I imagine outside graphics, audio and hardware integration APIs, there is very
little done at C level.

------
melling
"This also means that Android is finally able to compete with iOS in terms of
application fluidity and performance, a big win for the consumer."

Does anyone actually have any real comparisons between Android and iOS? Was
there an acknowledged 2x performance benefit for iOS on the same hardware? For
games and Ui, for example, wouldn't the GPU be more important?

------
Roboprog
Interesting that the new on-device output is a Linux ELF binary. I suppose
this opens the door for a more flexible cross-compiler system that could in
the future better support languages that are less Java-like. E.g. - something
like Swift that doesn't use a GC at all, for example. Or at least an option to
develop in Go?

It will be interesting to see what sort of extensions Google adds to the dex
format in the next few years. Hopefully, there will be some efficient lower
level language bindings for the UI calls, perhaps?

------
vii
This architecture is insane from an overall system point of view.
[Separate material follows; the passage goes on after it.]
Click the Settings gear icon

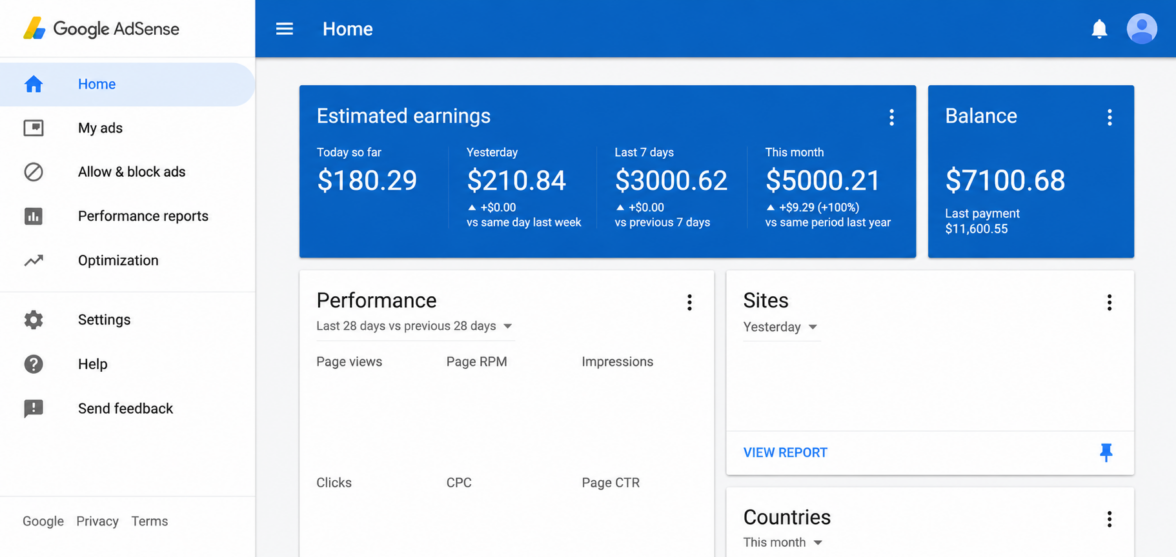click(x=33, y=320)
Why ship DEX proprietary bytecode to be compiled by the same compiler in the
same way on hundreds of millions of devices to produce the same output?

It would seem far more logical to compile all the versions needed, one for
each device architecture, just once. As other aspects of the apk need to be
customised for each device class already, there is not really new overhead.

Going native is a great idea, doing it this way is plain bonkers.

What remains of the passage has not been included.